Love the letter. Very subtle reference to candy.
🙂
We are going to my Mom’s tomorrow. Usually, we go to Swami and Swamette’s, but they will just be getting back from England tomorrow. (I promised not to say anything…they have been gone for a week and a half)
Laurie: Enjoy the day tomorrow – glad you’ll be spending it with people you love!
Mary: You should see the funny suits and hairdos that my brothers are wearing in the same set of pics! I don’t remember even hunting for eggs outside.
Bev: Thanks for sharing you memories – they made me smile!
Monarch: Yes – hoppy easter to you and yours.
Bunnygirl: The bunnies have been resting up for days in anticipation.
😉
Larry: Thanks – I’m over the candy now – I look forward to homemade mashed potatoes waaay more than I ought to.
Mary: Well… maybe just a little!
Liza: Hope the Easter bunny is good to you all!
Susan: Yes, please do!
😉
I’m thinking *olden days*??? Until I realize it was like 30 years ago!
Have fun tomorrow!
I’ve hunted eggs, inside, outside and in kneedeep snow. The ones we couldn’t find. Turned up after the snow melted.

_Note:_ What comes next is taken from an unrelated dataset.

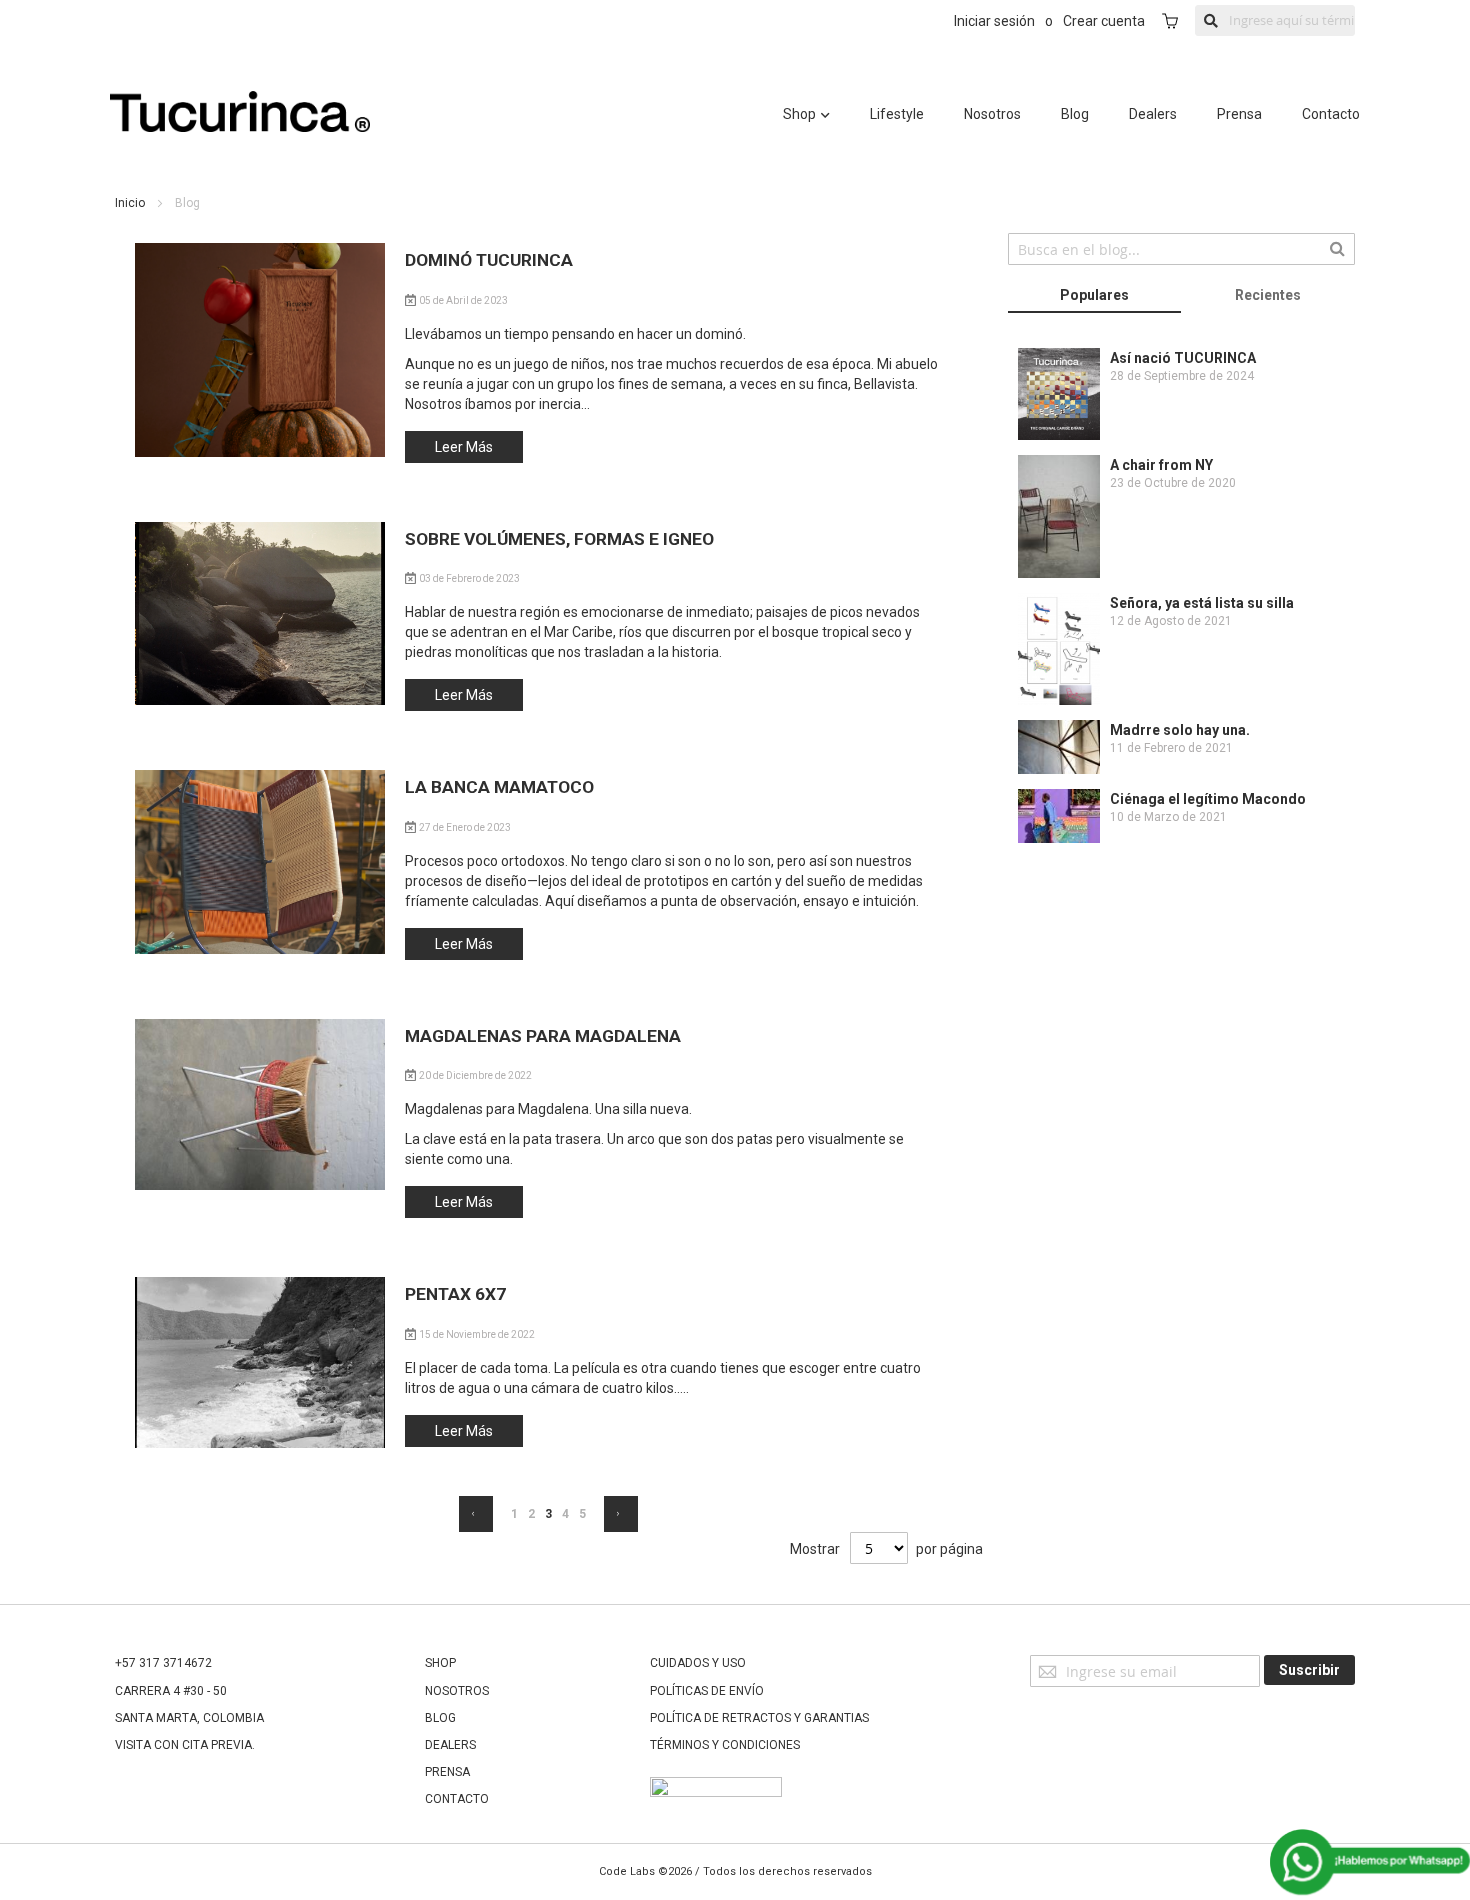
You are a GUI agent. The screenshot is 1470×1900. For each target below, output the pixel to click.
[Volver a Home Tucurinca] (240, 127)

The pan your mom used was probably an enamel pan. Best for eggs.
YHou are cute at three.
hpw neat to have the letter.
Happy Easter.
I love children for their exuberant joy and enthusiasm. You show this so well in your picture. We decorated eggs and hunted jelly beans in the house. No outdoor eggs hunts today …too much new snow!
Happy Easter.
Ruth
How adorable Laura! Love the letter! I remember coming home from church (always in our new frilly dresses) and finding those huge baskets filled to the brim with all things egg and chocolate too! It was such a great mystery how he got in the house. And I remember wanting to eat those white-turned-green colored eggs (once you peeled them) and hoping they were not too old…lol.
A cutie..but you look so innocent! Hope you get lots of Easter candy. You should – you have enough bunnies around!
Sweet.
Our baskets always held a pineapple, grapes, and a chocolate bunny. I remember storing his gnawed remains in the fridge for days as he slowly transformed from bunny to anonymous lump.

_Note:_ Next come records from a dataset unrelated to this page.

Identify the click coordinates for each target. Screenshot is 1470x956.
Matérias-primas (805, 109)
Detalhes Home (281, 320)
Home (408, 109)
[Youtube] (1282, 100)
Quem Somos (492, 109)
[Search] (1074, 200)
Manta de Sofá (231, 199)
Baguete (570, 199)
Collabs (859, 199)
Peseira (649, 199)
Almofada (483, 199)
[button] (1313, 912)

My parents always hid our baskets and we carry on that tradition.
Cute knees. 🙂 Easter 1973 I was in the 11th grade.
Memories that stick out with my kids are them in snowsuits and egg hunting in the snow. Nick would hunt at 60 mph and Ryan and Cassie would take their time.
Lots o’ chocolate, that’s what happened here this Easter. What a cutie!
Hoppy Bunny Day to you!! We hope you received lots of goodies from the Big Bun. Here are special memories:
1) When my Mother would dress my sister and I up in our pretty Easter outfits complete with bonnets
2) When Richie proposed to me Easter morning at Sandbridge Beach in 2003.
=:8
That is so perfect, the story, the memories and the note. Not being very religous Easter is one of my least favorite holidays but I try my hardest to put down some traditions so hopefully my kids will have strong memories just like that.
Awwww–you were so cute. And the letter to Fluffy Bunny–priceless. I especially like your instruction–you can come in the usual way, and hide the eggs.
cutest lil’ thang! I was a sophmore in high school and was babysitting lilttle rug rats like you!
When you wrote your bunny letter, I had been married 5mos….a child bride at 21. Your handwriting is better than a lot of highschoolers in 2007! Sweet,
Oh my gosh, it’s almost exactly like our daughter’s notes to the E.B. now–she always gives him instructions on where the eggs are too! I’m so glad you kept this note–it’s great!
Hoppy Easter!
What a precious post, Laura. The note to the Easter bunny says it all – “I like a lot of candy on Easter.”
Sweet. Sweet.
Great post! I remember finding a chocolate egg from our family egg hunt many months after Easter. Of course, I ate it.
Laura,
That note reminds me of all those times at Easter at home. We had the same Easter baskets, year after year and they were loaded with jelly-beans and large chocolate bunnies. I remember decorating the eggs. Brian always made a brownish-greenish-blueish ugly egg. Always. How did he do that every year ? Must be that “kicker-mickel” thing.
I am glad to see that you managed to save a jewel amongst the piles of things to be cleaned out and disposed of. I tried to keep a few of those things that Mom meticulously put away. Nice glimpse into the simplicity of childhood.